In Italy, for example, a good start would be to identify “la bella figura” with philanthropy and to convince the public that its contributions will be spent honestly and productively, with accountability for income and outgo equal to any other investment.

The introduction of a prestigious “Lorenzo Dei Medici Award,” to recognize outstanding philanthropy, presented by the President of the Republic at a major ceremony, could help change attitudes. Here in Milan, an award for private patronage of the arts could be named after Ludovico Sforza, the sponsor of Da Vinci’s Last Supper.

In New York’s “Little Italy,” the Feast of San Gennaro, a joyous 11-day street fair, annually attracts over a million attendees and raises large sums for parochial schools, activities for the elderly, and other projects of the Archdiocese; such fundraising fairs could be replicated in the mother country
.
For smaller fundraising events, Beppe Severigni suggests that they celebrate the family and Italian cuisine, and that they be conducted with great style!

Fundraising professionals know that those who donate to philanthropic causes, those who work actively with them and those who solicit funds from others, are “psyching themselves up”; and every effort is made to involve participants in these mutually-reinforcing activities.

In New York David Rockefeller, Brooke Astor and Arthur Ross are well-known examples. Another is Lewis Cullman, who has personally contributed some $250 million to New York charities, is a tireless solicitor, an activist Board member and author of an excellent treatise, How to Succeed in Fundraising by Really Trying, which can be found on www.LewisCullman.com.

In Europe and America, large fortunes are increasingly in the hands of what Warren Buffett calls the Self Made Man, as opposed to the Inheritor; and the Self Made Man is more inclined to donate his money.

“There must be more to life than having everything” is their frequent discovery; and the satisfaction, the pride—and, yes, the prestige—of commendable philanthropic contributions are high on the list of goals of wise creators of new fortunes, who increasingly realize the destructive potential of huge sums left to their families.

Skillful encouragement of major gifts is a slow process that in the United States is usually conducted by professionals. First, they establish a relationship with the prospective donor; next, they educate the donor about the organization and encourage identification and involvement with it; then, they encourage a modest gift whose effectiveness is demonstrable and for which appropriate appreciation is expressed.

Then, they help the donor conclude that his or her next major gift will achieve something the donor believes is important, and from which the donor will receive satisfaction and pride.
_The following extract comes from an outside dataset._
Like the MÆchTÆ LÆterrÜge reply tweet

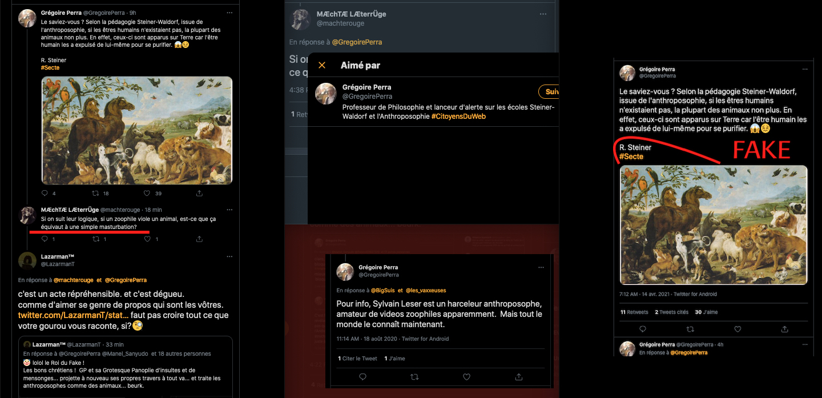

Finally, the professionals help select the appropriate person to suggest (or ask for) that major gift.

When the gift has been pledged, the donor is acknowledged and celebrated, both to reward the donor and to encourage others.
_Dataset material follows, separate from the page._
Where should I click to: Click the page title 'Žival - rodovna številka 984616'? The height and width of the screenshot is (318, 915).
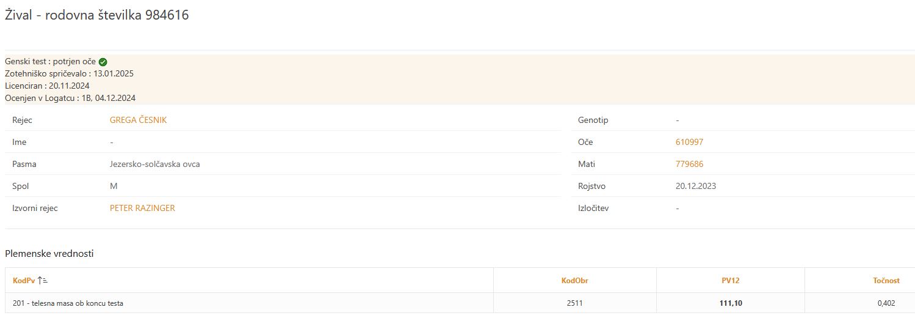point(96,16)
Private philanthropy—(in addition to, not instead of, government expenditures)—has earned an important place in modern life, with material benefits to society and psychic benefits to donors.

To Conclude:

While government and marketplace mechanisms can be improved, private philanthropy, from donors large and small, is the area most open to expansion, especially in Europe. In some cases the American model may be useful; in others, new vehicles, such as the great new Italian banking foundations, may evolve. And we are likely to see in Europe more private institutions such as Milan’s excellent Bocconi University or Rome’s respected LUISS University.
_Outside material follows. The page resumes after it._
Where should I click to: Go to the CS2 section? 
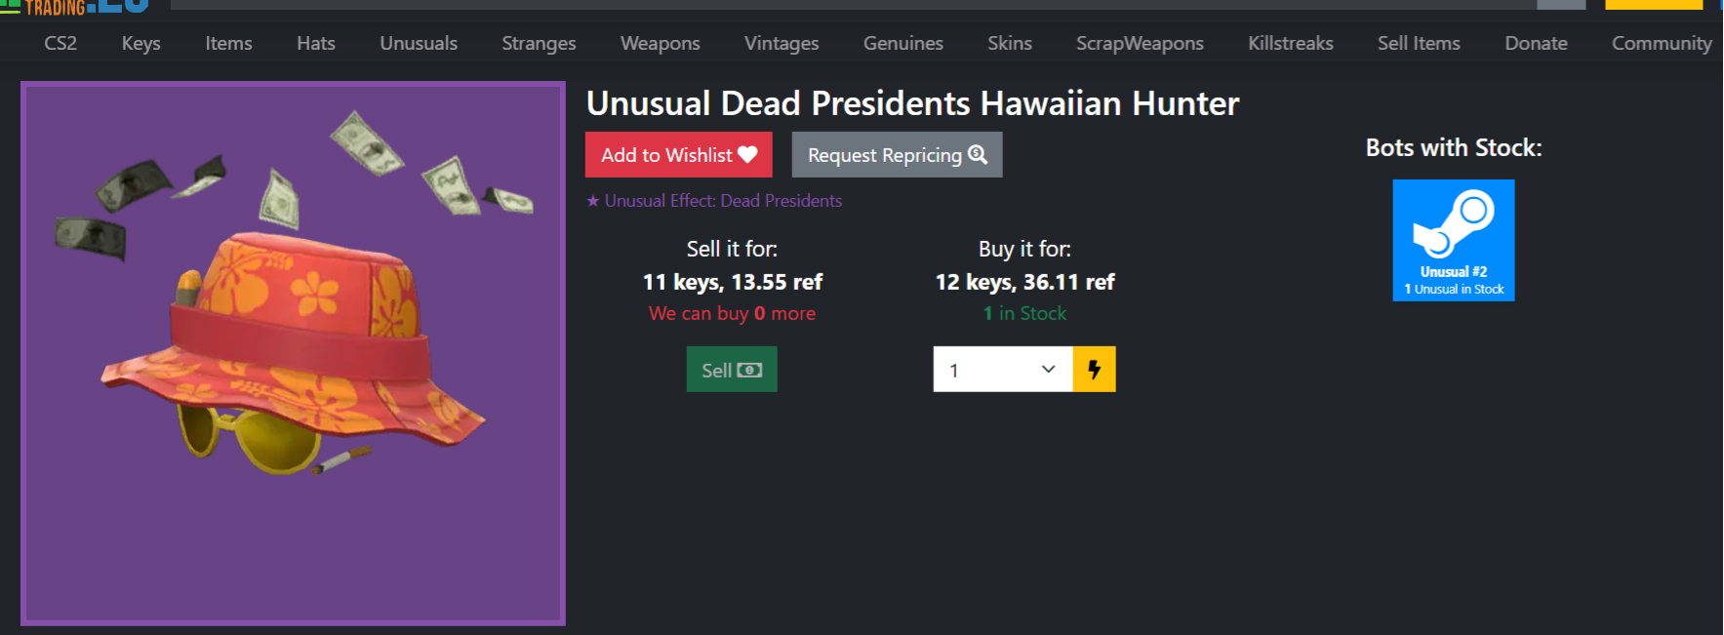point(60,43)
The creation of large private fortunes—and the prospect of huge inter-generational wealth transfers—give Europeans today the opportunity to reintroduce into public discourse the concepts of “noblesse oblige” (or perhaps “richesse oblige”) and “obedience to the unenforceable”. It has already started and it should be encouraged.

The medieval and Renaissance cathedrals that are the glory of Europe could well be matched in our day by secular cathedrals of education and culture financed by today’s private fortunes.

Then Europe’s rich would be able to answer the Biblical question, “Am I my brother’s keeper?” with the proud reply, “Yes, I am!”